By now they had reached the town of Petworth, of which little was to be seen in the twilight, save a tollhouse and a few timbered cottages. The carriage rattled through narrow, cobbled streets and shortly drew up on the graveled sweep in front of what could only dimly be seen to be a plainly built stone and brick gentleman’s residence.
The door instantly flew open as the carriage came to a halt; Fanny’s apprehensive gaze beheld what seemed like at least half a dozen persons waiting inside. However several of these were servants, whom Thomas instantly ordered to unpack the baggage; and he hustled Fanny through the door, pushing two young ladies and a child unceremoniously out of the way.
“Martha, Bet, will you shift aside? Pray, how do you expect me to get into the house? No, Fanny does not wish for a cup of tea—why should she need to maudle her insides and spoil her digestion with such stuff when dinner is only an hour or so away? She will do very well till then. Good God, what a hurrah’s nest do I see here—what in the world have you all been doing with yourselves?” he went on furiously, looking around the hallway which they had entered. It was a medium-sized room which did, in fact, present a very forlorn appearance, with half-unrolled rugs, boxes in process of unpacking, straw scattered about, and a haphazard air of furniture standing in temporary positions.
“The carts only came with the furniture an hour ago—” began the taller of the young ladies.
“Be silent! Do not trouble my ears with excuses! Why could you not have sent a messenger to hurry them? No, I do not wish to hear any more now, thank you! Well, I will take Fanny up to my room now—I trust that, at least, has been set in order?” he said in such a threatening tone that both girls instantly chorused:
“Oh yes, Papa! And there is a fire lit—”
“Very well. And when we come down I shall expect this disorder to have been cleared away and dinner made ready. See to it!” he snapped, pushing Fanny before him up a narrow but short flight of stairs, around several corners, and at last into a fair-sized bedroom.
Fanny felt quite dazed. She had hardly been given time to take in her stepdaughters—apart from the fact that one was tall and pale, one moderately pretty, and one a mere child—or to make any acknowledgment of their welcome—and she would have liked a cup of tea!
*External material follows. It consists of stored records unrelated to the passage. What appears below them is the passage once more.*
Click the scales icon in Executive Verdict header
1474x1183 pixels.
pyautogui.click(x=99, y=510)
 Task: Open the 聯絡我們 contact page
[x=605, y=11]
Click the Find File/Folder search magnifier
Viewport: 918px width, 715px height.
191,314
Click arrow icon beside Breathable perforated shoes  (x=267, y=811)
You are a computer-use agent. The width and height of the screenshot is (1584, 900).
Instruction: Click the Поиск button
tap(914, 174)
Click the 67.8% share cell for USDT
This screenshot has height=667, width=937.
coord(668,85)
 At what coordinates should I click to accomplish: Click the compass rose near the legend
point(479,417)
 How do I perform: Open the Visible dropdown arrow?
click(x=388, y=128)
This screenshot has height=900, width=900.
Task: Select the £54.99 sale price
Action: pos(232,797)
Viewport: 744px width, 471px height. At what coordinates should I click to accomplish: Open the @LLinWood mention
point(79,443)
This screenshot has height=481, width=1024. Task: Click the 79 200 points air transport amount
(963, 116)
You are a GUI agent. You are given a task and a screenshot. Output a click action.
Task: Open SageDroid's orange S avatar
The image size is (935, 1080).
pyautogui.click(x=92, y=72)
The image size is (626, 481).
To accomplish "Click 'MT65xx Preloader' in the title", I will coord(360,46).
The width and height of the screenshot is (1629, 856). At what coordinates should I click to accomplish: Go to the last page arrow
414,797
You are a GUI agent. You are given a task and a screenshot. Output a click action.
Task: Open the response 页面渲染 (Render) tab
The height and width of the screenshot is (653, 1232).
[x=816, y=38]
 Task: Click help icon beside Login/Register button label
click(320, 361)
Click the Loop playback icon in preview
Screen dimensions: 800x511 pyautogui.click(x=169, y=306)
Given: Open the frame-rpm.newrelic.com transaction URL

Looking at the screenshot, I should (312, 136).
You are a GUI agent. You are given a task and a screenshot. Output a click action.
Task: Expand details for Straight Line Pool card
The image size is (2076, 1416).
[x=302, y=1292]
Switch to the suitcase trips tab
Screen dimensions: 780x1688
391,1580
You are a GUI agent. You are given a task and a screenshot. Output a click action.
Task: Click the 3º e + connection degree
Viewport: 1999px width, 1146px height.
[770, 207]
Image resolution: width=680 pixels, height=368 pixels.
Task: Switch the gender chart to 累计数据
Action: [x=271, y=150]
Doubtless her husband would feel better after his dinner, she thought, recalling her father’s shortness before meals, particularly in Lent.
“Wh-what a pleasant room!” she ventured in a placating manner, glancing around her. The bedroom was scantily furnished as yet, with a chest, a small rug, a bed, and two chairs; a hastily kindled fire burned rather flickeringly in the grate. One charming feature was a large, semicircular bow window which commanded a prospect of dusk-shrouded lawn, rosebushes, and yew hedge: “How delightful this will be in summer—” Fanny was going on, wondering if it would be in order to voice a wish for hot water, when her husband said curtly:
“Take your clothes off.”
“What—?”
“Make haste—undo that dress.”
“But it was such a short way from the carriage—I am not at all wet—”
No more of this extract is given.